El ritmo se volvió salvaje. Mi exmarido me culea el culo con una rabia posesiva, haciendo que mis pechos rebotaran con violencia, mientras sus huevos chocaban ruidosamente contra mis nalgas. Por delante, Santiago me tomaba del cabello con una mano, moviendo su pelvis con la agilidad de sus veinte años, embistiéndome la boca con un morbo que me nublaba la vista. Yo estaba atrapada en medio de la lucha de titanes, gimiendo ahogadamente, salivando la verga del colágeno mientras mi culo ardía y se dilataba con el gran calibre del Ensure.

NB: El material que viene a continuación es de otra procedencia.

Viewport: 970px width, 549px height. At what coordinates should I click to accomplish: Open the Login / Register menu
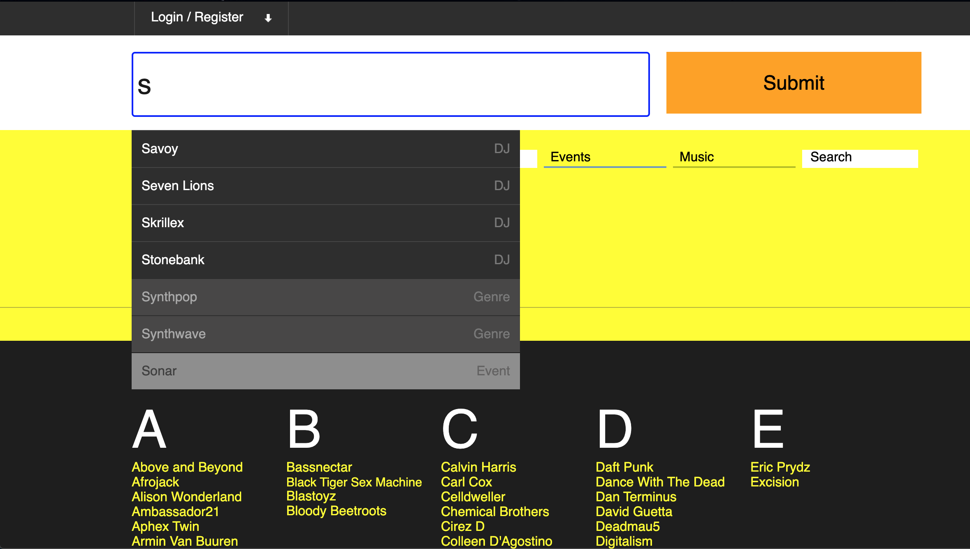pos(211,18)
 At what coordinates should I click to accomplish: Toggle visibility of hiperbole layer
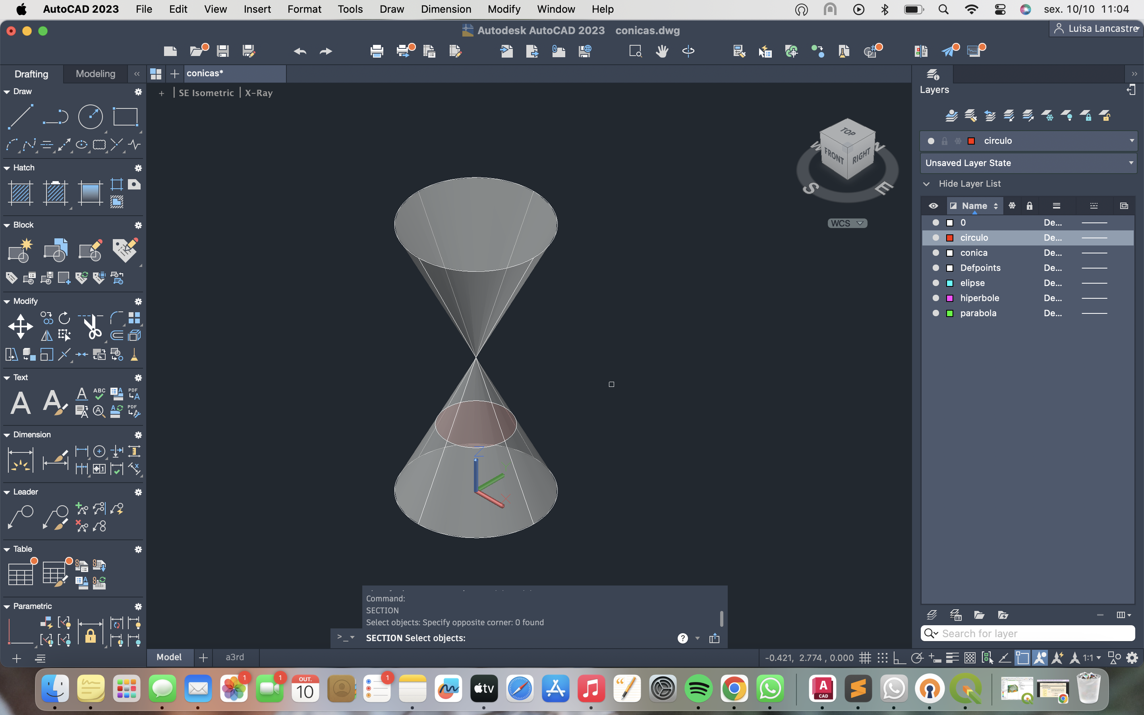935,298
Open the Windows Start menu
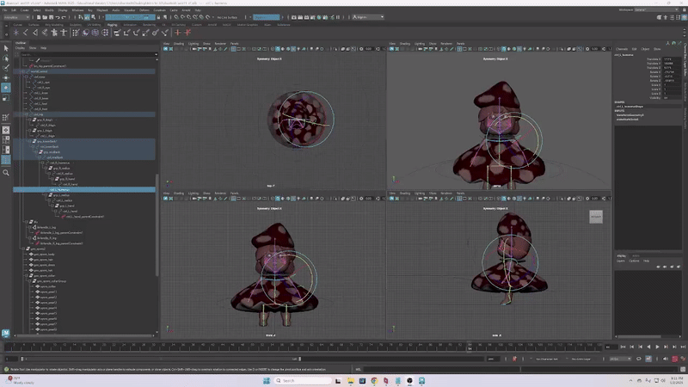Screen dimensions: 688x387 pos(265,380)
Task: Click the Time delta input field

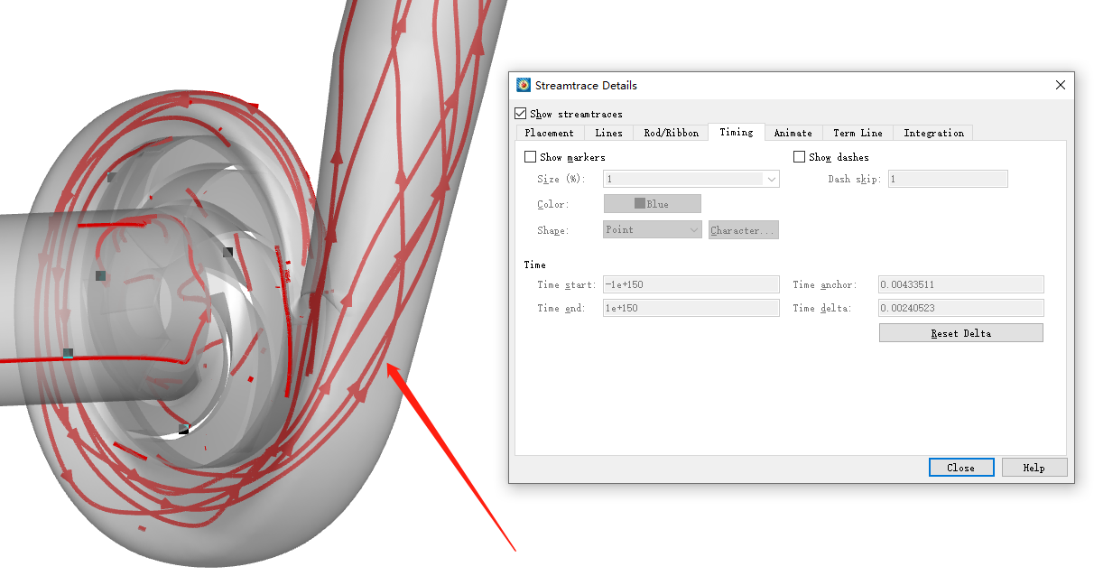Action: point(960,308)
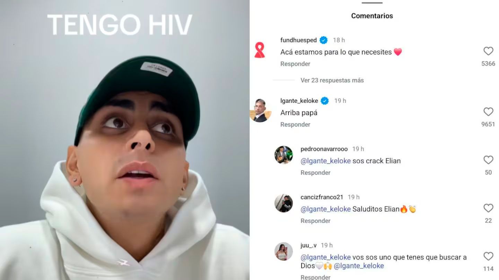Viewport: 499px width, 280px height.
Task: Open the fundhuesped username link
Action: [298, 40]
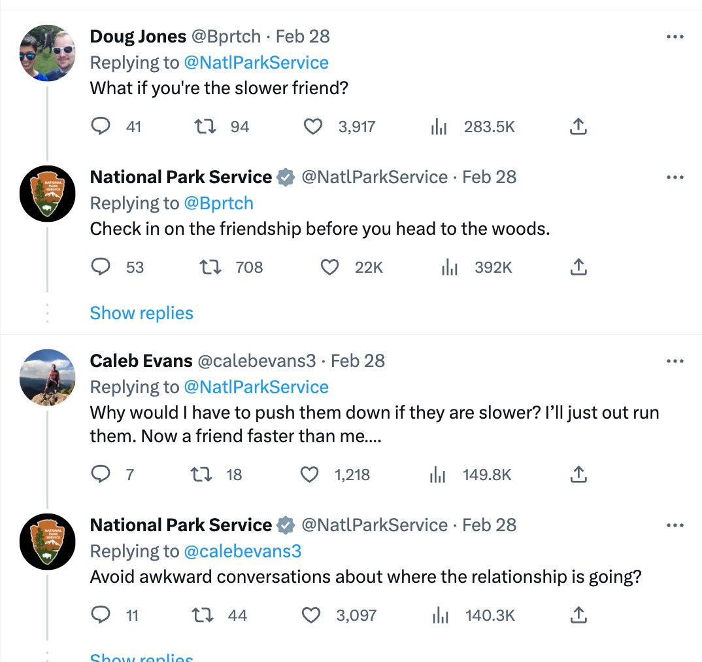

—¡Mírala cómo se traga lo tuyo mientras yo le rompo el culo! —le jadeó mi ex a Santiago, completamente desquiciado por el morbo de la escena.

—¡Está empapada, don! —respondió Santiago, sacando su verga de mi boca por un segundo para mirar cómo mis pezones goteaban—. ¡Esta preñada se está viniendo solo con el dolor rico!

Mi exmarido me tomó por el cuello con suavidad pero con firmeza, obligándome a arquear más la espalda, y aceleró las embestidas traseras con una potencia animal. Sentí que me tocaba las entrañas. Al mismo tiempo, Santiago se acomodó por debajo de mi vientre y apuntó directo a mi coño suelto y chorreante. Con un movimiento coordinado, mientras mi ex se hundía por el culo, Santiago se clavó por mi coño de un solo golpe limpio.

La doble penetración real y simultánea me hizo ver blanco. Mis dos agujeros estaban completamente invadidos; la verga joven por delante y la verga madura por detrás, rozándose a través de las paredes de mi intimidad, estirándome al límite. El placer fue tan violento y masivo que un deseo incontrolable de orinar me invadió por completo.

—¡Me voy a mear! … me voy a mear! —grité con la respiración rota, clavando las uñas en las sábanas.

—¡Suéltalo, perra! ¡Inúndanos! —gruñeron los dos al unísono.

Las glándulas de mi sexo estallaron en un squirt hirviente que bañó los muslos de Santiago y empapó la cama matrimonial, mientras mis músculos se contraían con tanta fuerza que mordían ambas vergas dentro de mí. El orgasmo doble me sacudió el cuerpo entero, haciéndome llorar de puro placer.

Sintiendo el abrazo de mi humedad extrema, ambos hombres llegaron a su límite. Mi exmarido soltó un rugido gutural y se vino en lo profundo de mi culo, llenándome de su leche caliente, mientras Santiago, con un gemido largo, se vaciaba a borbotones dentro de mi coño, preñándome doblemente con su semen joven.